=== DATA EXCERPTS ===
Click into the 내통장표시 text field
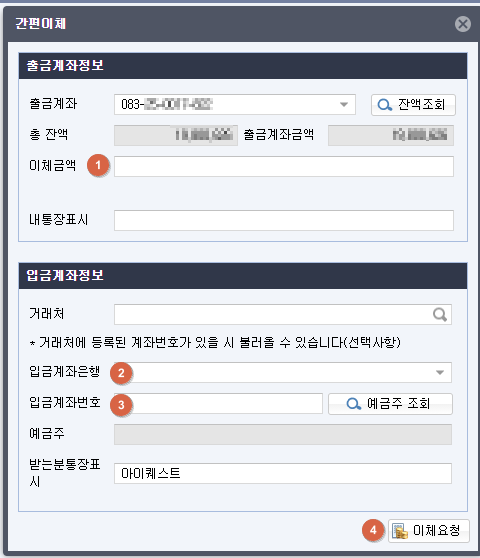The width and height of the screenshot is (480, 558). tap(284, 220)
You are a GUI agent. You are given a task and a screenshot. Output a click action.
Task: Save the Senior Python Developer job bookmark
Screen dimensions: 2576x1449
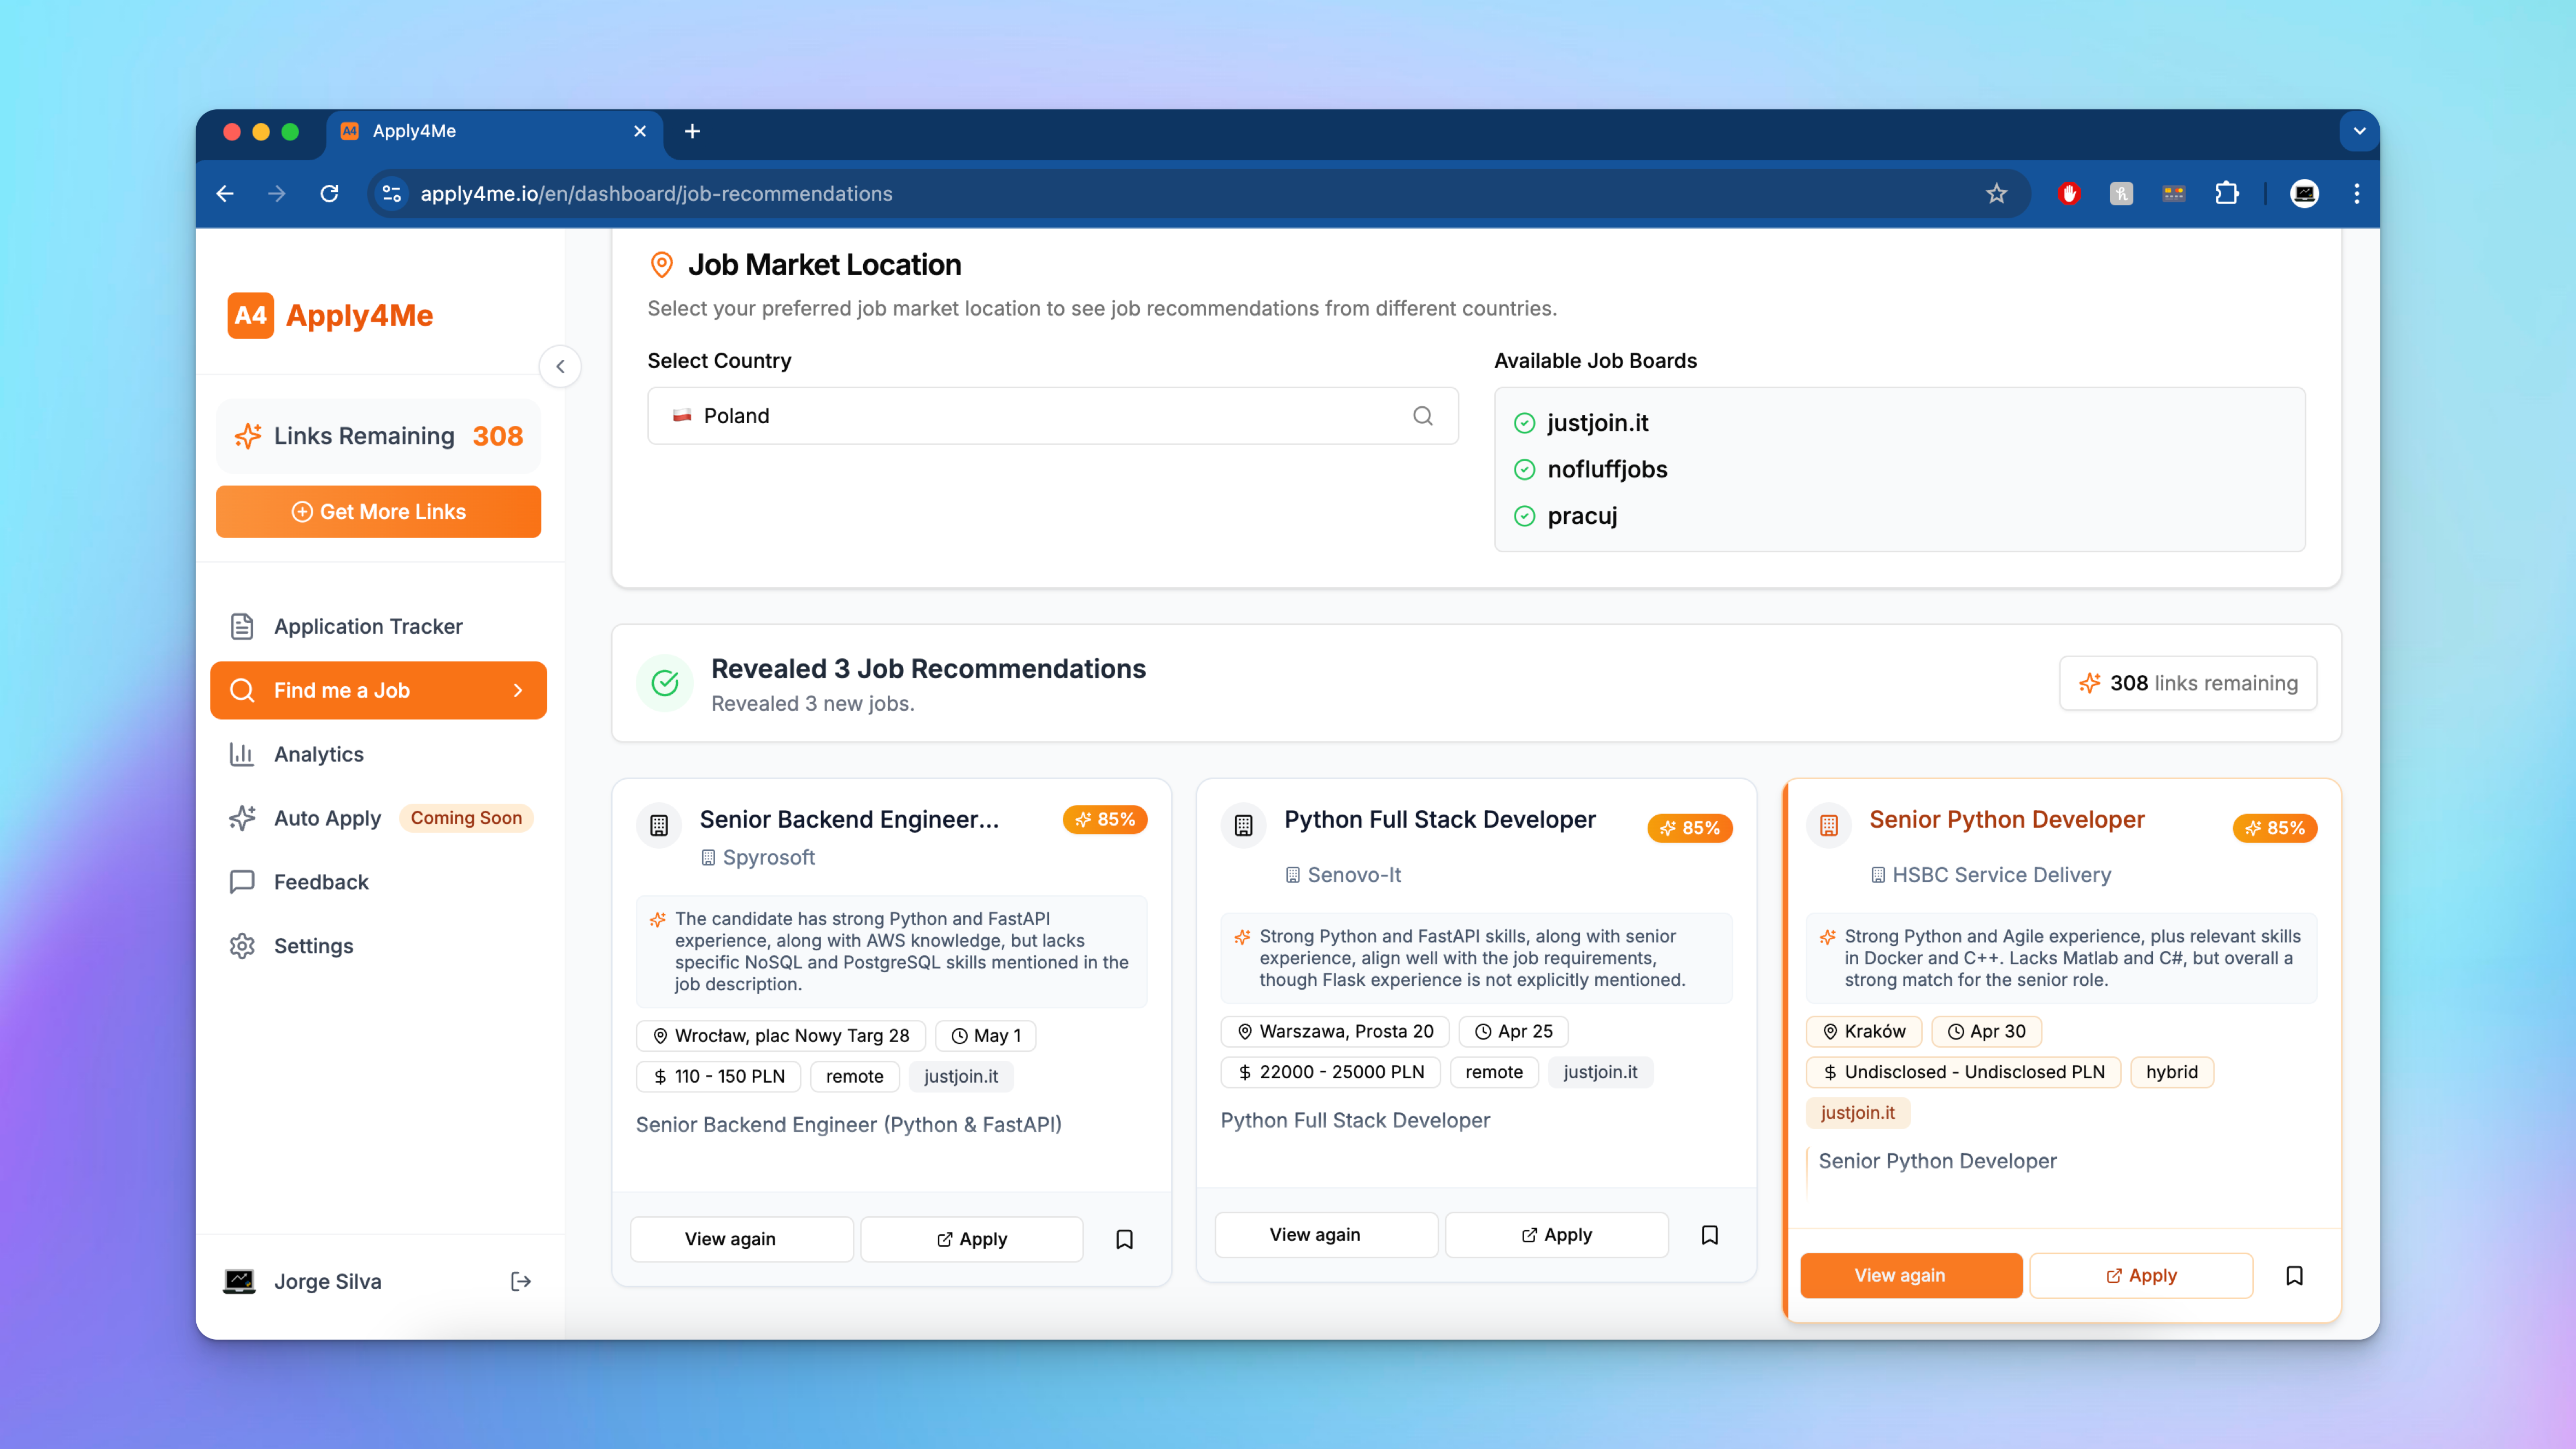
===
Render the lines above as a numbered list, skipping any blank lines and leaving out the pictures.

1. Click into the 내통장표시 text field
2. The width and height of the screenshot is (480, 558). tap(284, 220)
3. You are a GUI agent. You are given a task and a screenshot. Output a click action.
4. Task: Save the Senior Python Developer job bookmark
5. Screen dimensions: 2576x1449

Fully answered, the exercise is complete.